People get caught all the time by what they shouldn't say or email. And remember criminals typically think they will not be caught before they try to commit a crime.
Posted by: www.facebook.com/profile.php?id=766425653 | February 12, 2010 at 10:51 PM
I think that the point being we don't need to remind the bad guys that we're watching them and cause them to get more careful...it will lessen the mistakes that they make. One wonders though if since they know that we watch them, if they deliberately pass misinformation...and then if we know that they know that we know... :)
In the end though, I think it is better to focus on the successful stops, not the HOW people were stopped...although our society (and media) always are fascinated with the details (and there are many good reasons why folks that are involved in civil liberties are concerned with no transparency), to Jeff's point, revealing too much can be more harmful in the end.

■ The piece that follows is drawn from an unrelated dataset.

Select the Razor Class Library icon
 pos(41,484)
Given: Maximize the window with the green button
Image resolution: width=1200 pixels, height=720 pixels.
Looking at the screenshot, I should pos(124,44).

Here's a creepy thought - I wonder if any of these bad guys read Jeff's blog?
Posted by: Ian Story | February 16, 2010 at 10:43 AM
There is a difference in assuming that all communications are monitored and seeing evidence that your personal communications have been monitored. People are not nearly as careful when there is only a general notion of a threat. Crime still occurs even though criminals know that the police are out there looking for crime. But if criminals know that police are targeting a specific city block then they will avoid it. The NYT story gave a specific example. The persons involved in that particular communications transaction will recognize it know that they have being personally targeted and will adapt accordingly.